Obama’s 2008 campaign, led by a former Chicago community organizer, was built as a national grassroots movement for change that demanded more than just American’s — especially young American’s — votes. Yet just a few blocks away from the headquarters where campaign staff are trying to refocus the energy they had four years ago, the current movement pushing progressives and youth into the streets is largely disconnected from their efforts.
Kalidu Thomas is working on a masters in sociology after trying without success to find work. He’s also spending time these days trying to organize people in some of the same impoverished neighborhoods Obama did, hoping they’ll push the middle-class focused Occupy movement to address poverty issues as well.

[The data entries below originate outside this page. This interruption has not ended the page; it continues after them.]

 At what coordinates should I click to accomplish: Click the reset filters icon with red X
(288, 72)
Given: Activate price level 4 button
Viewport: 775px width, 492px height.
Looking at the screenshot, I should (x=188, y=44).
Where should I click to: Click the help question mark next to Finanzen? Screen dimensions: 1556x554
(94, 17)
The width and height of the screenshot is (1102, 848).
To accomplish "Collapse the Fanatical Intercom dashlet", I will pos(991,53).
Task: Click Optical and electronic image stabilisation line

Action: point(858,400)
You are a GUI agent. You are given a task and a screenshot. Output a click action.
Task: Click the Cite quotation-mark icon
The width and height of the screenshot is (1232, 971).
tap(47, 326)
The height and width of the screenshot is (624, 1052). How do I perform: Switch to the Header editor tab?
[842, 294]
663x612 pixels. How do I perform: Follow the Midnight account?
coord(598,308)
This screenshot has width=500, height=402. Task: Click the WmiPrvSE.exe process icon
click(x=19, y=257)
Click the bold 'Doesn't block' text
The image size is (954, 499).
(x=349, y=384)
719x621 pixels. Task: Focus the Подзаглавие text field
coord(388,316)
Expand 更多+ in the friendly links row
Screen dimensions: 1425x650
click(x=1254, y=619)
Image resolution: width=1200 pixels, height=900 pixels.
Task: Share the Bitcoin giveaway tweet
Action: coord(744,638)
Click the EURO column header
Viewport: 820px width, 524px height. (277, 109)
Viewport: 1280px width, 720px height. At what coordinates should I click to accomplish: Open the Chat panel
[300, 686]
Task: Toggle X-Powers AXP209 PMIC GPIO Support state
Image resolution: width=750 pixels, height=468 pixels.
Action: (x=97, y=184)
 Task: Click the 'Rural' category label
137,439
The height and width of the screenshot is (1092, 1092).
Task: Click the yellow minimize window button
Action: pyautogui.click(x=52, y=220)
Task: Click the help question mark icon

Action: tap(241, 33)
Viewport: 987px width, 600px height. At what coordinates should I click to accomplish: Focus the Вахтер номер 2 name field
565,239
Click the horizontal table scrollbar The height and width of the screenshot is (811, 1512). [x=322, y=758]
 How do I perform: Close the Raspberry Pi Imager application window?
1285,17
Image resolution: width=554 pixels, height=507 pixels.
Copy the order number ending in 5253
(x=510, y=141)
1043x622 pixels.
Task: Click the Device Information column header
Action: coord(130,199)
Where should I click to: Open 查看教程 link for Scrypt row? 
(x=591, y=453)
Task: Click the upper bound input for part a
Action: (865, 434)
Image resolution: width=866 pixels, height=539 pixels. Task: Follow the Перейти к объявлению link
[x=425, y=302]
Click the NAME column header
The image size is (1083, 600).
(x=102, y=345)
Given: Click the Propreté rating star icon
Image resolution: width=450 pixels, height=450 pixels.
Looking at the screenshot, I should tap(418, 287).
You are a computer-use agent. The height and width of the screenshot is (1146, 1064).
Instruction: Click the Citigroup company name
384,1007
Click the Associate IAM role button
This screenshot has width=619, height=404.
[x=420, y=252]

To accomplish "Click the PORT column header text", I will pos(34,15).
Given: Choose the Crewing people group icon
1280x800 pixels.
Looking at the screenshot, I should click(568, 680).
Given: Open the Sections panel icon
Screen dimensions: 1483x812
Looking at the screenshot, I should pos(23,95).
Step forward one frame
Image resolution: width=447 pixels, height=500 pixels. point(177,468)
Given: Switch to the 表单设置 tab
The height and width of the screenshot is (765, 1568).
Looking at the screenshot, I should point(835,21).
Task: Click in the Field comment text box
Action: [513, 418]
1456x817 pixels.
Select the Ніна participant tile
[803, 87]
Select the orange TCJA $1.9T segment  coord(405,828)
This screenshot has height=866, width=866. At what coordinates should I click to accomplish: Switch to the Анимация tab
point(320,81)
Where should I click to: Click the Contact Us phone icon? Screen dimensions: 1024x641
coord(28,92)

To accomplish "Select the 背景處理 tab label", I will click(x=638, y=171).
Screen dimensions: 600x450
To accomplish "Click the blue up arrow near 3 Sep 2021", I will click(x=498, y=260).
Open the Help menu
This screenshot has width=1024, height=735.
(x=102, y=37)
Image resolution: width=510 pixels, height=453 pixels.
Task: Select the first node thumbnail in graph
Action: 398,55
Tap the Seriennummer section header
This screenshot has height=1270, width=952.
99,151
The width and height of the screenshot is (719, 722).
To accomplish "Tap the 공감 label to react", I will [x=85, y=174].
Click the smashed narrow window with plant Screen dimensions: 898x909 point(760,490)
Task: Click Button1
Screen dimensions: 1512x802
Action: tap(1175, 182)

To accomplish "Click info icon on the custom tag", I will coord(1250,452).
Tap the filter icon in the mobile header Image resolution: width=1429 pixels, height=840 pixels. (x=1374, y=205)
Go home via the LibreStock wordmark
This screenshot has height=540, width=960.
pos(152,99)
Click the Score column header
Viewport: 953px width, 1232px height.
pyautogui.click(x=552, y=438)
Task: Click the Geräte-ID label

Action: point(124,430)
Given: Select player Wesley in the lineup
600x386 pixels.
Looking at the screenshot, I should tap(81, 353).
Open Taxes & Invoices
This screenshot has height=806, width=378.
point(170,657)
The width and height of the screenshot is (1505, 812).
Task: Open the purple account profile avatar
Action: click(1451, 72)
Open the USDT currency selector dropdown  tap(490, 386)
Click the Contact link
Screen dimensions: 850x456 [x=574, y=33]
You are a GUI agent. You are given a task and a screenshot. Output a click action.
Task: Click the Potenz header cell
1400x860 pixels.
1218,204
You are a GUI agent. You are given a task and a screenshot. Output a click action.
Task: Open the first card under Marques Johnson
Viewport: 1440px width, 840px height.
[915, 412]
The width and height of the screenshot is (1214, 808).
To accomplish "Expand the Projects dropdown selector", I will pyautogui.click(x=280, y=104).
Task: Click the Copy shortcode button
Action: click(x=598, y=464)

“My thing with Barack Obama is, look, for one we need a fairness agenda,” he said. “Of course we need a black agenda, but we need a fairness agenda first and foremost. If you’re not with that — regardless of how silly the people that are running against you may be –you wont get my vote. I will no longer participate int he process if you don’t come with something fair.”
Jesse LaGreca, who became an Occupy celebrity in early October when he sparred with a Fox News producer, happened to be down at the Chicago general assembly when TPM showed up. He had this to say about Obama: until the president condemns police actions that have injured some protesters, LaGreca doesn’t have much interest in what the White House has to say about the movement.
“I don’t want to hear about your support until you start coming out and saying, ‘I will not let Americans get fired at with rubber bullets,'” LaGreca said.